» Selected excerpt:
::::::::
American Woman (Semi Chellas, Canada) — Gala Presentations
By Angelo Muredda
TV-to-feature transitions are always a fraught jump for writers of sparkling, monologue-heavy prose, and Mad Men writer Semi Chellas’ American Woman is no exception. Faring a bit better than Chellas’ former boss Matthew Weiner’s dispiriting Are You Here but falling well short of the intimacy and idiosyncrasy of David Chase’s Not Fade Away—with which it shares a retrospective glance on American cultural history and an interest in the limits of youthful rebellion—American Woman is a mostly sleepy affair. At best, it’s a competent, zeitgeist-chasing adaptation of Susan Choi’s fictionalized story about Patty Hearst and Wendy Yoshimura, here rechristened Jenny (Hong Chau), an underground activist and former bombmaker tasked with looking after the neo-Patty while she’s in hiding.
::::::::
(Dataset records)
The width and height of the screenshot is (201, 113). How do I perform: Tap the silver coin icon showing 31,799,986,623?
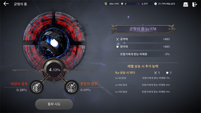click(156, 4)
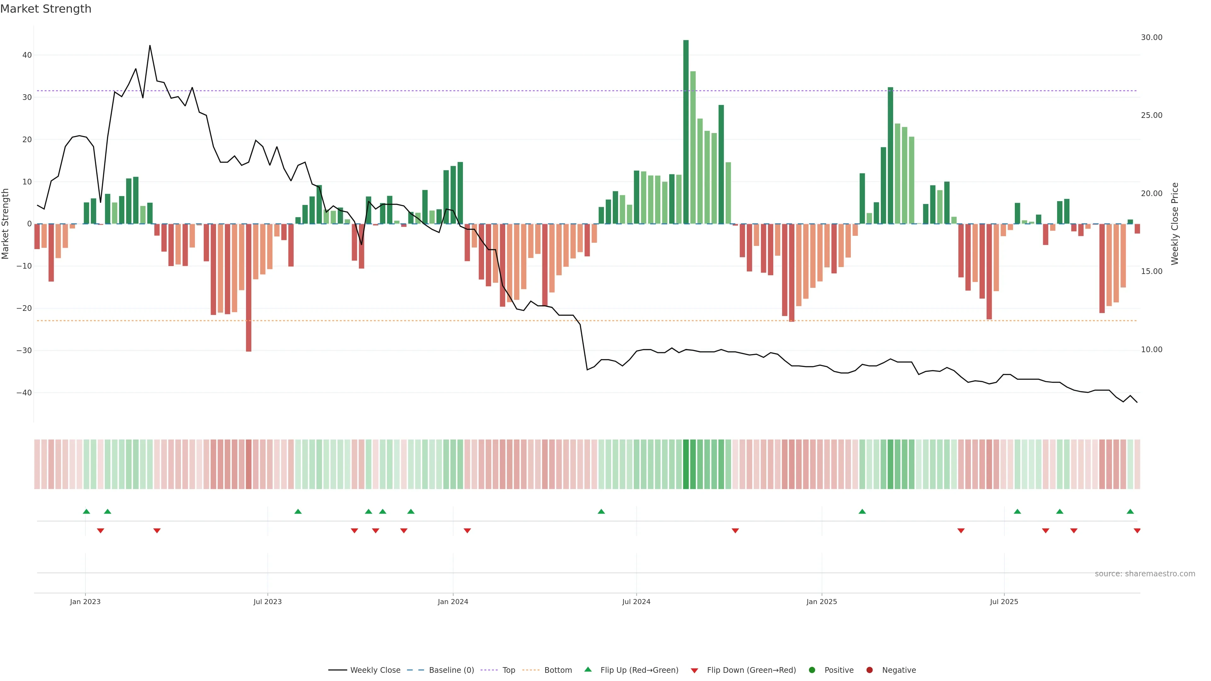This screenshot has width=1211, height=681.
Task: Click the Jan 2025 x-axis label
Action: [x=821, y=602]
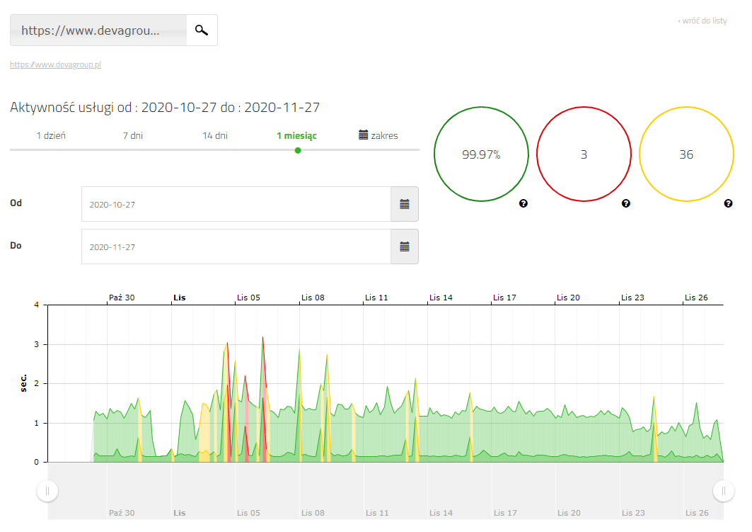Follow the wróć do listy link
Screen dimensions: 752x532
[702, 21]
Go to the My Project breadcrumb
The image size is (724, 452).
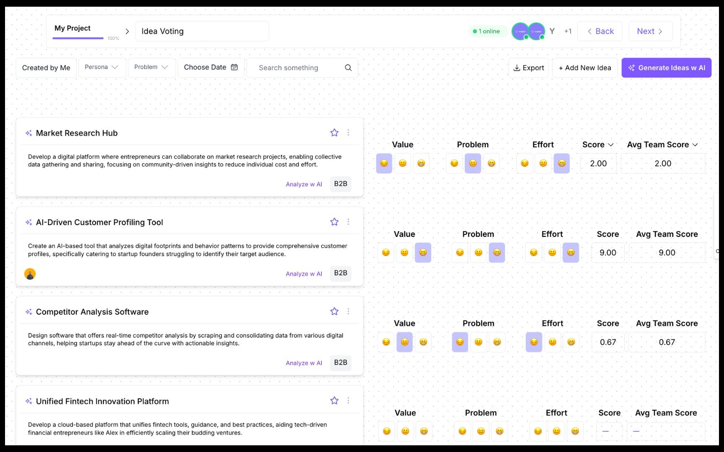point(72,28)
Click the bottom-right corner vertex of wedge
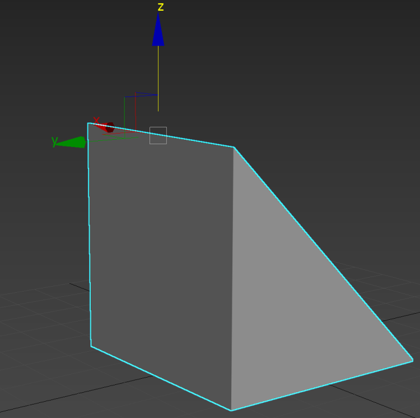Screen dimensions: 420x418 coord(412,360)
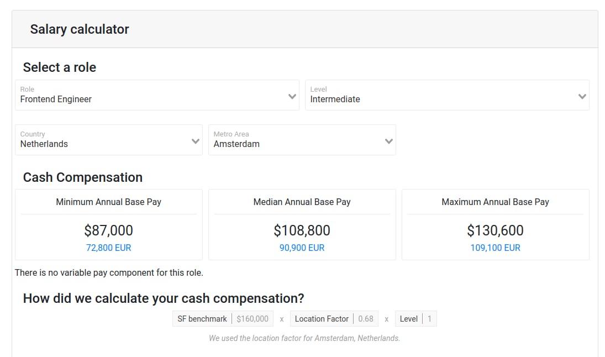
Task: Select the $87,000 minimum base pay amount
Action: pyautogui.click(x=109, y=230)
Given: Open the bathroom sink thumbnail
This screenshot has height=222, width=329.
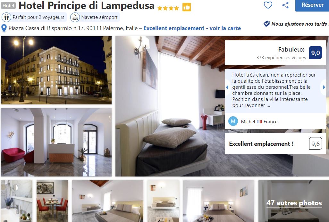Looking at the screenshot, I should [x=17, y=201].
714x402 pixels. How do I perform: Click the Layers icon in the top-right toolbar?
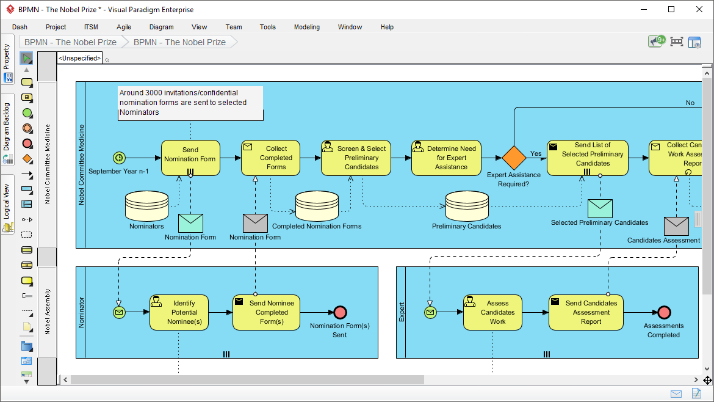click(x=694, y=42)
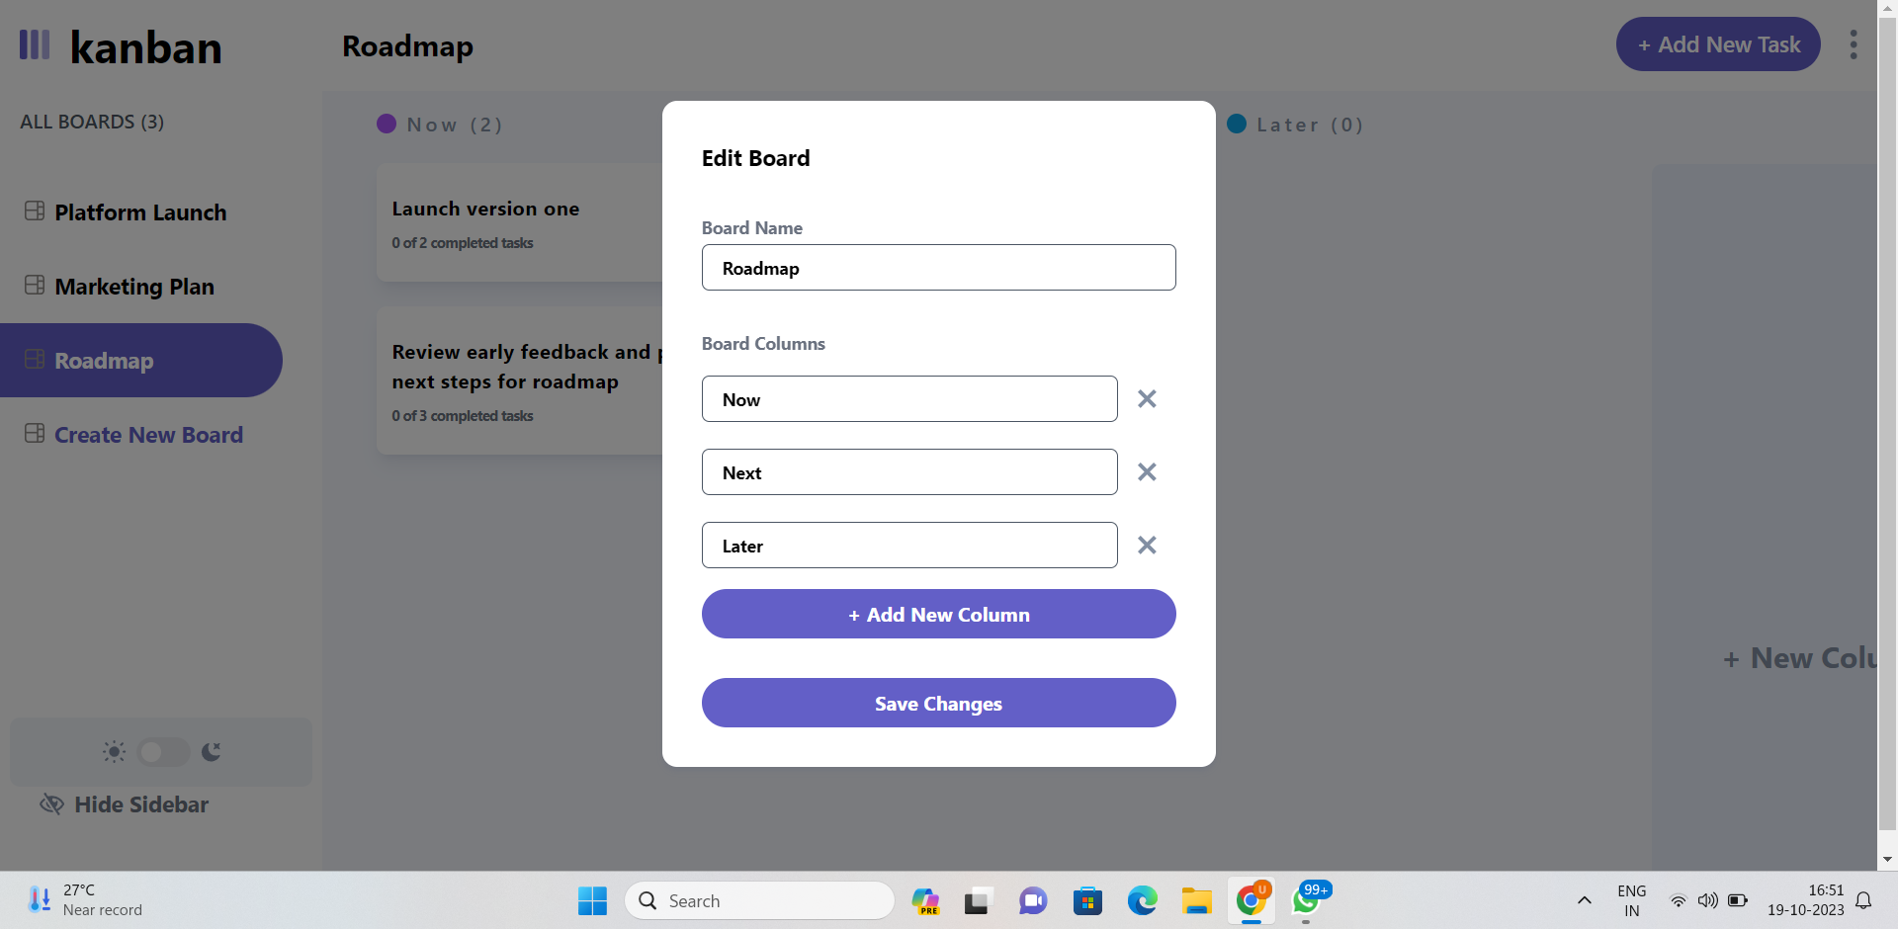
::::::::
» What you will do:
(1) Please repeat the part of the American Woman review that opens with the words containing "American Woman (Semi" and closes with "she’s in hiding.".
(2) Answer these questions from the American Woman review:
(a) Who wrote the review?
(b) On which TV series was Semi Chellas a writer?
(c) Which actor plays Jenny?

» Written responses:
(1)
American Woman (Semi Chellas, Canada) — Gala Presentations
By Angelo Muredda
TV-to-feature transitions are always a fraught jump for writers of sparkling, monologue-heavy prose, and Mad Men writer Semi Chellas’ American Woman is no exception. Faring a bit better than Chellas’ former boss Matthew Weiner’s dispiriting Are You Here but falling well short of the intimacy and idiosyncrasy of David Chase’s Not Fade Away—with which it shares a retrospective glance on American cultural history and an interest in the limits of youthful rebellion—American Woman is a mostly sleepy affair. At best, it’s a competent, zeitgeist-chasing adaptation of Susan Choi’s fictionalized story about Patty Hearst and Wendy Yoshimura, here rechristened Jenny (Hong Chau), an underground activist and former bombmaker tasked with looking after the neo-Patty while she’s in hiding.

(2)
(a) Angelo Muredda
(b) Mad Men
(c) Hong Chau